When you first wake up, you might have some pain. Your nurse will give you pain relievers as needed. These can help you feel more comfortable. The pain medicines will also help you get up, take deep breaths, cough, and walk after surgery. This is important for your recovery.
It will take time to get back to eating normally and having regular bowel movements. You'll have the Foley catheter in your bladder to drain urine for a few days. It allows your healthcare providers to measure your urine output and keep track of your fluid status. It’s taken out before you go home.
How long you stay in the hospital depends on the type of surgery you have. People who have a laparoscopic esophagectomy can often go home sooner. This is because they have smaller incisions that tend to heal faster.
You can slowly return to most normal activities once you leave the hospital. But don't lift anything heavy for several weeks. Always follow the instructions you get from your healthcare team.
After surgery, you may feel weak or tired for a while. This is normal. The amount of time it takes to heal and recover is different for each person. You may not feel like yourself for several months.
Your healthcare providers will give you instructions about whether and when you can get your incisions wet. You likely won't be able to drive for a while. Be sure you understand all the instructions you get from your healthcare providers. Also be sure you have follow-up appointments scheduled.

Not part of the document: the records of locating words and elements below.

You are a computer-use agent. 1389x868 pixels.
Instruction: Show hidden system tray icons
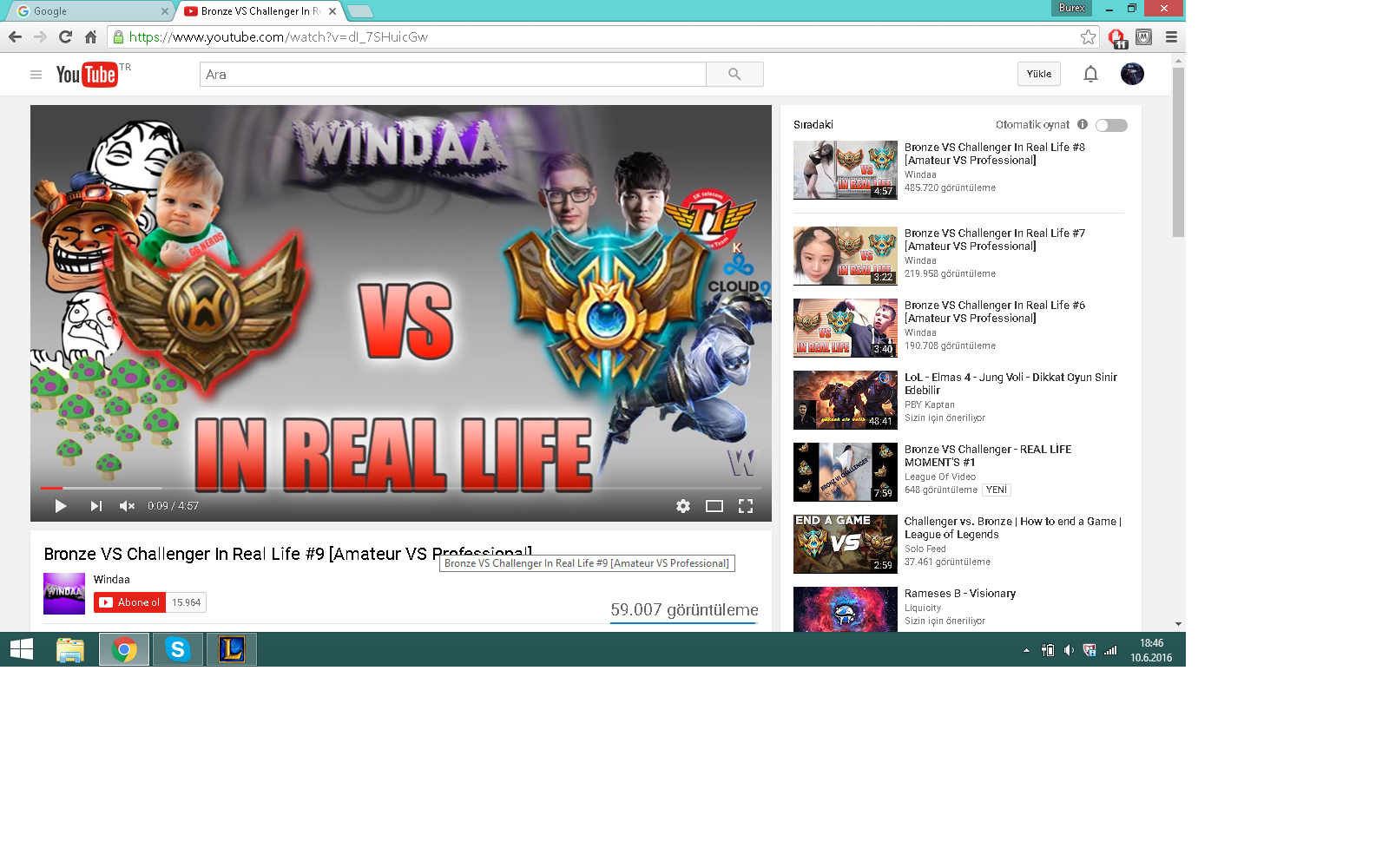coord(1026,650)
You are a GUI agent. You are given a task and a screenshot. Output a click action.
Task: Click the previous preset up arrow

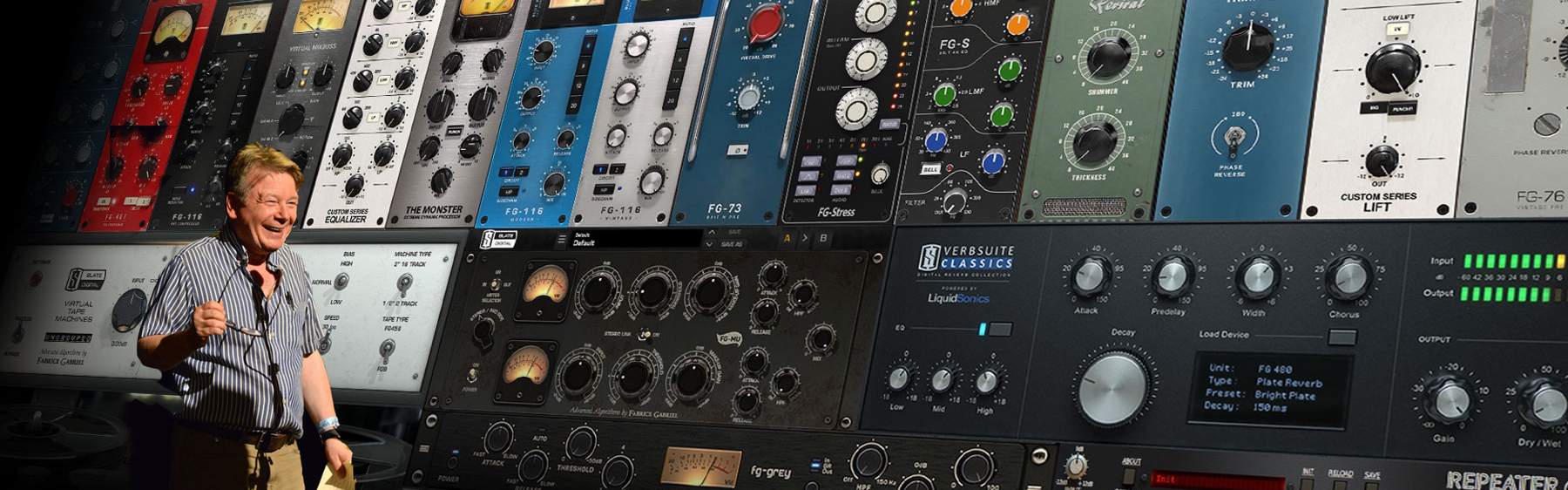pyautogui.click(x=711, y=233)
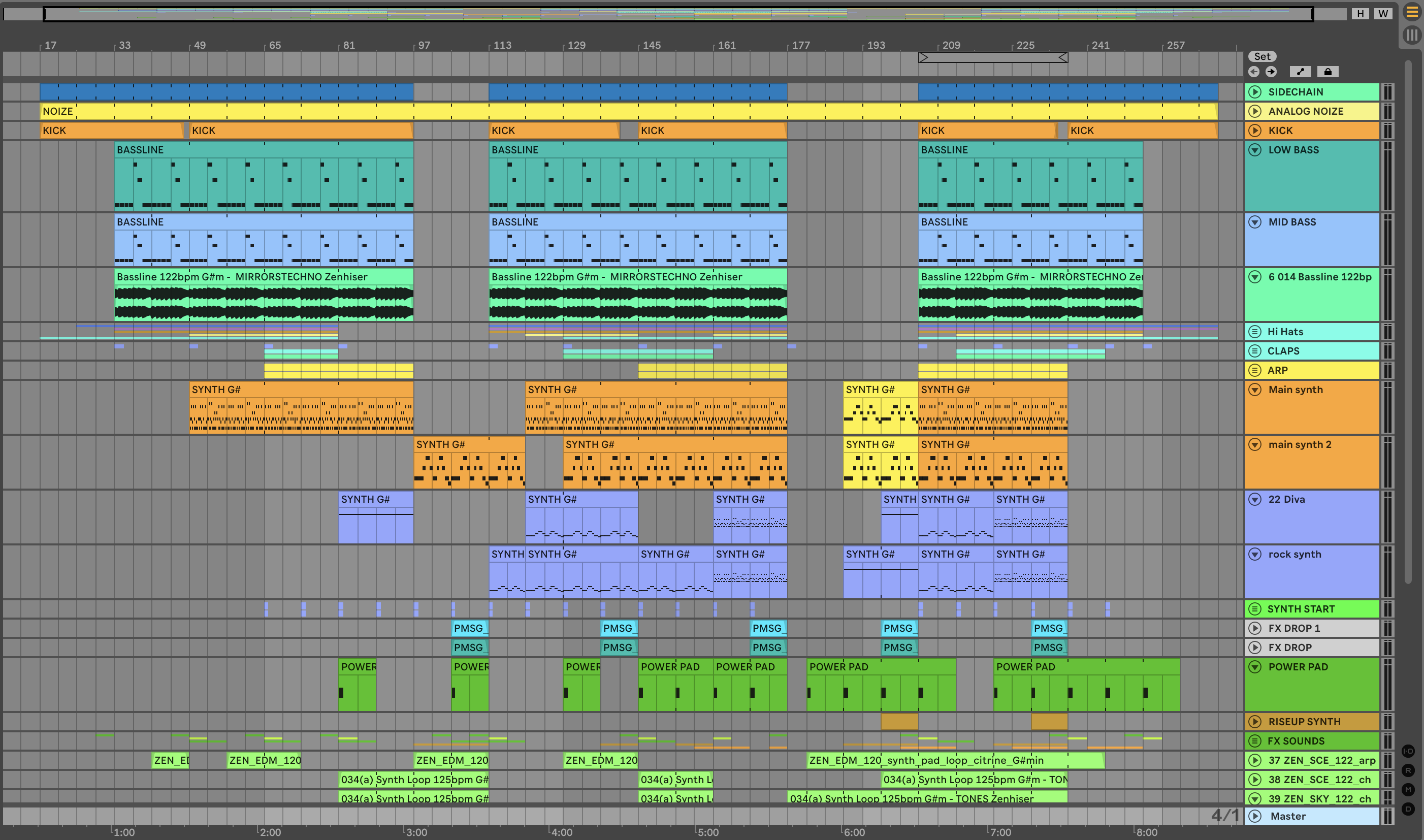Switch to Arrangement view selector icon

click(1412, 13)
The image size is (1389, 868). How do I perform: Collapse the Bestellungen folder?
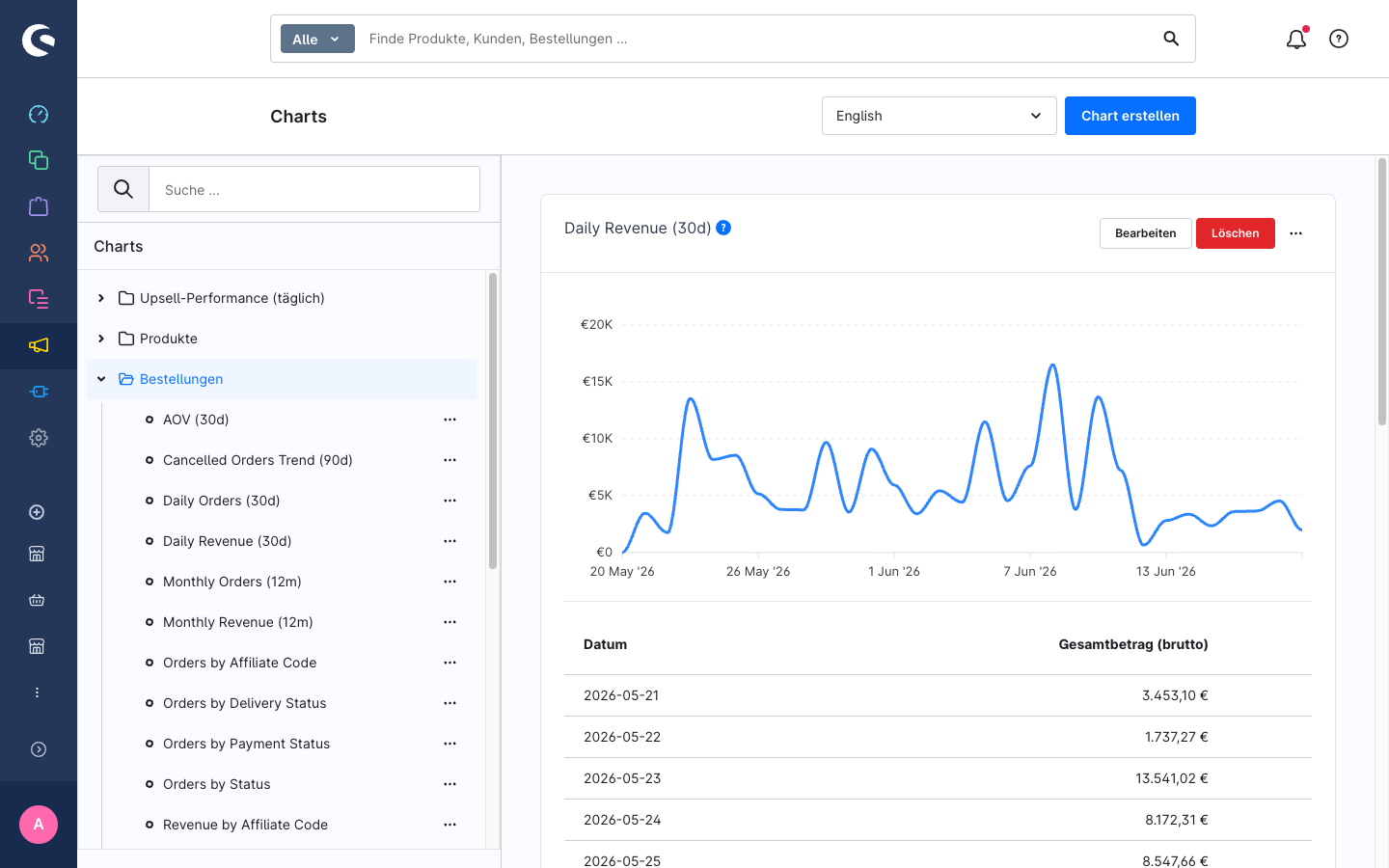[101, 379]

Call your healthcare provider right away if you have any of these:
Fever of 100.4°F (38°C) or higher, or as directed by your healthcare provider
Signs of infection around the incisions, such as redness, drainage, warmth, and pain
Incision opens up or the edges pull apart
Rapid, irregular heartbeat or new chest pain
Increasing pain in or around your incisions
Shortness of breath or trouble breathing
Trouble passing urine or changes in how your urine looks or smells
Pain, redness, swelling, or warmth in an arm or leg
Know what problems to watch for and when you need to call your healthcare providers. Also know what number to call after office hours and on weekends and holidays.